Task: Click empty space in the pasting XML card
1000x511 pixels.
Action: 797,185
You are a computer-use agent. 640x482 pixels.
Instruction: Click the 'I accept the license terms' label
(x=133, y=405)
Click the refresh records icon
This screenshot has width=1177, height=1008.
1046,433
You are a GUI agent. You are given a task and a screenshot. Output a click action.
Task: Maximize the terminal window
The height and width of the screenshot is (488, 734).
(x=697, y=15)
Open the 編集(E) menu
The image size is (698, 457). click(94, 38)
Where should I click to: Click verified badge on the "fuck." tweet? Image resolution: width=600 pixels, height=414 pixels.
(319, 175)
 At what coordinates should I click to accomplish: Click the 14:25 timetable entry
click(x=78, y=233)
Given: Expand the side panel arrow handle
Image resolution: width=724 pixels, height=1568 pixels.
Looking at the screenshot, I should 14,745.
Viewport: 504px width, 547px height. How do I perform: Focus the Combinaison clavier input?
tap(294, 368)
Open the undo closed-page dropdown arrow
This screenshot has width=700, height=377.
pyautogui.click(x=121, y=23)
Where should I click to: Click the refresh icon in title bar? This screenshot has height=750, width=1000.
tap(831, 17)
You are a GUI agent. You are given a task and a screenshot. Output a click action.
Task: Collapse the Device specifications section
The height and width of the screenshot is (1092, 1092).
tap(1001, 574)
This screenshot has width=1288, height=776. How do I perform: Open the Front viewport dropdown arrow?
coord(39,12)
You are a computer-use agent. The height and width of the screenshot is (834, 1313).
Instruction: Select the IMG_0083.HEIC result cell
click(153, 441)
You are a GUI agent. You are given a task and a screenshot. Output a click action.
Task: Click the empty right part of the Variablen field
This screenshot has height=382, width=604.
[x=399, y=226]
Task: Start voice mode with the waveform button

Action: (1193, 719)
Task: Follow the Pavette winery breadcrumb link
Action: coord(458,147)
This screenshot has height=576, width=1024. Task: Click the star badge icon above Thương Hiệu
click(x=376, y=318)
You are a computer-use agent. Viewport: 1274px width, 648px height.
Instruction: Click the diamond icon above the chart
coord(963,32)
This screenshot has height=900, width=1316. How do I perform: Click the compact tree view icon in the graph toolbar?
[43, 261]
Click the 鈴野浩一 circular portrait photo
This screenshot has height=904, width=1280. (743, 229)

*****

EXERCISE → Show all lines above holding "computer".

SOLUTION TO THIS TASK →
You are a computer-use agent. 640x482 pixels.
You are a computer-use agent. The height and width of the screenshot is (834, 1313).
You are a computer-use agent. Viewport: 1274px width, 648px height.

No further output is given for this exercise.